Compared with most other developed societies, Australia has a well regulated and controlled immigration program (Freeman and Jupp 1992; Adelman et al. 1994). As a society traditionally based on immigration, it allows in larger numbers or proportions than societies such as Japan which pride themselves on their homogeneity. Yet Japan acknowledges that it is host to a large number of illegal workers from its region who have no civil rights but who are, nevertheless, immigrants.

Britain has made it very difficult for former British Commonwealth immigrants (including Australians) but must admit citizens of the European Union. It still admits close relatives of established settlers from Commonwealth states such as Bangladesh and India. Germany has over 7 million non-German residents and has been a major target for refugee asylum seekers until regulations were tightened in 1993. Such previous sources of emigrants as Italy or Greece, now receive many immigrants from Africa, the Middle East and eastern Europe. Thus the often repeated claims that Australia is almost "unique" in admitting a steady quota of immigrants is quite untrue and, indeed, mischievous. What is true is that Australia maintains a controlled immigration program, as it has in varying respects for 150 years since assisted passages for the British were begun in 1831.

Selection

The frequent accusation that the migration program has "got out of hand" is true only in limited senses. The persistence of high and long-term unemployment over the past two decades means that new arrivals can no longer automatically be guaranteed a job, as was the case between 1947 and 1970 (ABS 1990; ABS (Qld) 1994). Like school leavers, new arrivals are at a disadvantage.

Many employers insist on "Australian experience" as a covert and quite legal way of discriminating against immigrants. Although qualifications are now assessed overseas as likely to be accepted in Australia, this is only relevant where appropriate jobs exist or where the state or professional registering agencies agree. Despite the transfer of qualification assessment to the Department of Employment, Education and Training from the Department of Immigration and Ethnic Affairs in 1989, it is still quite common for overseas qualifications to be unrecognised, especially if they are not from English-using institutions.

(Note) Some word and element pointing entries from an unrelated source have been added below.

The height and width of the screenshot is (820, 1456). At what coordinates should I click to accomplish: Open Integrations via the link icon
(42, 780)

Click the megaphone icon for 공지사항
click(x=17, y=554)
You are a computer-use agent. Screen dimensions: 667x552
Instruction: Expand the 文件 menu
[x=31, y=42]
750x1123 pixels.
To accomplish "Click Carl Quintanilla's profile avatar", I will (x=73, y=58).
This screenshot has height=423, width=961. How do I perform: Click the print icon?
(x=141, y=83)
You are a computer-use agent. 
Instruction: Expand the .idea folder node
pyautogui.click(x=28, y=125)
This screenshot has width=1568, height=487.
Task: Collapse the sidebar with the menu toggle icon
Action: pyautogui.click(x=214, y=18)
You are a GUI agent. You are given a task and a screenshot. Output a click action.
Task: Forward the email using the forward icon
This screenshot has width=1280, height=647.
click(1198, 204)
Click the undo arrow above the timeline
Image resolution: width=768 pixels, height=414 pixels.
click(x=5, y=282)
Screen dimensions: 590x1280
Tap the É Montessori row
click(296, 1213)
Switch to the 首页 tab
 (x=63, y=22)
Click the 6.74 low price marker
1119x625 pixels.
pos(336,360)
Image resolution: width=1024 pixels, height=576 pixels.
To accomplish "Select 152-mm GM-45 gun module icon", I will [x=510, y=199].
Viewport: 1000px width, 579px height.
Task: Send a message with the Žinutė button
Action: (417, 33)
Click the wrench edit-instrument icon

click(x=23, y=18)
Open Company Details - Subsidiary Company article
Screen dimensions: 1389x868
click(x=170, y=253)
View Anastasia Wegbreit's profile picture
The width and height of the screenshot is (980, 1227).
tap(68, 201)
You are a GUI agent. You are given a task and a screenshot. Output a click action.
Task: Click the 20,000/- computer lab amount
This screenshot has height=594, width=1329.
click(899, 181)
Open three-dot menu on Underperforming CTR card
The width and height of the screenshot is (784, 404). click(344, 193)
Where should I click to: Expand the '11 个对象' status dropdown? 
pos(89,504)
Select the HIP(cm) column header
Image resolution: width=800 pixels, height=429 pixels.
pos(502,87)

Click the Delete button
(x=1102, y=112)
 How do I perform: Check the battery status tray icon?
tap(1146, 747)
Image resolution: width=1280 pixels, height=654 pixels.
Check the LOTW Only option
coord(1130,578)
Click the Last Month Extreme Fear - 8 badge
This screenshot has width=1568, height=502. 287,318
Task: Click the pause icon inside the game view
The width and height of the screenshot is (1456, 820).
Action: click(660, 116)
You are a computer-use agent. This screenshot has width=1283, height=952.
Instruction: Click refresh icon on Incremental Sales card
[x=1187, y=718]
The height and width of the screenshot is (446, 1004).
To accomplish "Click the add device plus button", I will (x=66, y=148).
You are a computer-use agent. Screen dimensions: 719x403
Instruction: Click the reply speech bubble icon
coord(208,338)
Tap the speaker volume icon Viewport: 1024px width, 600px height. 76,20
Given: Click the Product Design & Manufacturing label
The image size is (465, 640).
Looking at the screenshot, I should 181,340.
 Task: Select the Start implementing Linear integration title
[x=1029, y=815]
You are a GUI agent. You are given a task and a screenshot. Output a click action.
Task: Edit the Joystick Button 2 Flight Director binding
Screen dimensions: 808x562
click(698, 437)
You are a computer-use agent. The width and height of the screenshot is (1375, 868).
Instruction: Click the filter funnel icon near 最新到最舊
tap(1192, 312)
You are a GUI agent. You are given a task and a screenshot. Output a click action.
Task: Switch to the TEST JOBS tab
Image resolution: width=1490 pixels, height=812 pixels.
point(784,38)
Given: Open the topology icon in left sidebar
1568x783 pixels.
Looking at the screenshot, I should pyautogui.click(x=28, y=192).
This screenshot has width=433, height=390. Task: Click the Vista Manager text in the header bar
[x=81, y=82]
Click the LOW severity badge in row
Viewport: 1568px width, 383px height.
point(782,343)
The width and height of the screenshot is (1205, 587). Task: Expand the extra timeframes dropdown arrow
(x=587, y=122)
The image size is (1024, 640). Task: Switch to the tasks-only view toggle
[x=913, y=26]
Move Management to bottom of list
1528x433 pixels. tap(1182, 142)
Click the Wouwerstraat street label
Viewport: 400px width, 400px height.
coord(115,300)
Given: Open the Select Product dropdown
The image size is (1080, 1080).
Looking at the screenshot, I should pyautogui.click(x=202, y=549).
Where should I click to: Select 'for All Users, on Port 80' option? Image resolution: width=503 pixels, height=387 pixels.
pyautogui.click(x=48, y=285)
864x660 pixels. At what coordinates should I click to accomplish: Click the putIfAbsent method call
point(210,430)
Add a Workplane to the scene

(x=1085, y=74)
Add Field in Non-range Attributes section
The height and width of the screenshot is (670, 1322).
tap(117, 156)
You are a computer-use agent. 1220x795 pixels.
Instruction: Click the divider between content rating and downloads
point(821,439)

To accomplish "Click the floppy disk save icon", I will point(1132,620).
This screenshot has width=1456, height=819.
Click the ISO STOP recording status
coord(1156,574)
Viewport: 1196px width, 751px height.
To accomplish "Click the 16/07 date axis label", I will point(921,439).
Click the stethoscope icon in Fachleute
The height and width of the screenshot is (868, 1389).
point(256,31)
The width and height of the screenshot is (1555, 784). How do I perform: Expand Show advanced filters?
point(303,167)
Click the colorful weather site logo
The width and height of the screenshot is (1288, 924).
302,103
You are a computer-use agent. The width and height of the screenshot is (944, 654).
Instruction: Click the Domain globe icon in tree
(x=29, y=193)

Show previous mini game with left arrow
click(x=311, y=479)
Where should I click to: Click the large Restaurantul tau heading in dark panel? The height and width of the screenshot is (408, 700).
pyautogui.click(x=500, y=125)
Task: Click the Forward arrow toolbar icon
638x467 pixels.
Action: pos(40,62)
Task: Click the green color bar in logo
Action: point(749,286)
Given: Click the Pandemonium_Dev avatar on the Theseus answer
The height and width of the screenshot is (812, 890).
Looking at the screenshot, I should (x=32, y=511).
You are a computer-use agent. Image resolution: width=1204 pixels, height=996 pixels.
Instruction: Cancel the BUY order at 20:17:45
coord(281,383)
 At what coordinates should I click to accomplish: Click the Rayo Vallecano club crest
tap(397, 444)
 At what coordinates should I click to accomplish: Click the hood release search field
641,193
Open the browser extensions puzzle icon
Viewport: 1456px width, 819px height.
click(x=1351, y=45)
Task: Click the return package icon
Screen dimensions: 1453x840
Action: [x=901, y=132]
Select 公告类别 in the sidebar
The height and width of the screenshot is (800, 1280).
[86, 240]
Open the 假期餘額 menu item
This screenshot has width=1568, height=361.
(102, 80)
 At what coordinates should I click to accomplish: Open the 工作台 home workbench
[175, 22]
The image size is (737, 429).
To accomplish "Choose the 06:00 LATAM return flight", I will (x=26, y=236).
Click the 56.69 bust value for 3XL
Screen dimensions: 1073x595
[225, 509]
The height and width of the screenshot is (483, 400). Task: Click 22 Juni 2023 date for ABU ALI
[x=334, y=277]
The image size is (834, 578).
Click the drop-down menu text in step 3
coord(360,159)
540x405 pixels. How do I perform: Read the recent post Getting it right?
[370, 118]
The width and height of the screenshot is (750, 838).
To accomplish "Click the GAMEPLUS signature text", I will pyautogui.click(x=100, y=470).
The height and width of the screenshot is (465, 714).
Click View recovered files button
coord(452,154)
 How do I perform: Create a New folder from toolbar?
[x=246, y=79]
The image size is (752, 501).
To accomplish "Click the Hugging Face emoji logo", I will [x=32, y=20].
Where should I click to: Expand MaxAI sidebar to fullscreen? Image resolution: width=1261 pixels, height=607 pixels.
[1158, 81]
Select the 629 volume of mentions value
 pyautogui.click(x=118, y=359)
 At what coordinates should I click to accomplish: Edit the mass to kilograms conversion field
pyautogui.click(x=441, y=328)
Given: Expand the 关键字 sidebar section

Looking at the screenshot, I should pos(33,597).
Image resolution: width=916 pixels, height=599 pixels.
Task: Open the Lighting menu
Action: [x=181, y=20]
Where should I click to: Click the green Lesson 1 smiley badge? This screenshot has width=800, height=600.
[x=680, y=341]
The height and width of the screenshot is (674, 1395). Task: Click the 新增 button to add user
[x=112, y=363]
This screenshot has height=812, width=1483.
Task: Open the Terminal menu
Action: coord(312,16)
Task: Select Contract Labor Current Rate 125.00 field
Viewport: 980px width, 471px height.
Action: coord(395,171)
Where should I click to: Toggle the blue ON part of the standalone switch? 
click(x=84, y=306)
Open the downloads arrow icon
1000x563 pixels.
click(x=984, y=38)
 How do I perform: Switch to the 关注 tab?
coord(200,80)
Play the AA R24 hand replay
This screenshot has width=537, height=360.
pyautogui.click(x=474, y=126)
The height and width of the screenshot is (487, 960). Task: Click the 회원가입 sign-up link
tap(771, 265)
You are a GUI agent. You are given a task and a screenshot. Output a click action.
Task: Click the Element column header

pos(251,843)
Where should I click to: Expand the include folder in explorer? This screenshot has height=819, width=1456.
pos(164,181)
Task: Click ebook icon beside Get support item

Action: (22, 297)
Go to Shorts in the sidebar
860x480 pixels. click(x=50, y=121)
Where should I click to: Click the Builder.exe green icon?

The migration program is thus "out of hand" because it cannot guarantee that unemployed migrants will not become a "public charge" an expectation which goes back 150 years to the early days of assisted passages for the British. The burden falls most heavily on those with inadequate English and especially on those from disturbed political situations, such as in Indochina or the Middle East.

One frequently canvassed solution is to limit eligibility to those competent in English. But this contradicts the principle of universality and would weigh most heavily on those seeking political refuge, as few of these are English-speakers. The alternative has been to offer and require a set level of 510 hours of tuition through the Adult Migrant English program.

The program is certainly not "out of control" in terms of numbers. The last two years have seen the lowest net settlement levels in the past two decades and the second lowest for nearly fifty years. The grossly exaggerated fears aroused by the "boat people" episode at the end of 1994, obscured the reality that almost nobody enters Australia illegally, though many stay on illegally, a figure also currently reducing. Over the past century migrant intake has followed a "roller-coaster" pattern, rising in times of prosperity and falling with depressions. This continues to be the case.

Even in the 1980s, when high intake ran alongside high unemployment, the "paper boom" led many to believe that the effective demand for labour was higher than proved to be the case. Otherwise the normal pattern holds immigration is encouraged when the demand for labour is buoyant and discouraged when it is not. This is sustained by the measurable fact that numbers seeking admission also drop off when the Australian labour market is tight. This has been especially true for the uncontrolled New Zealand component.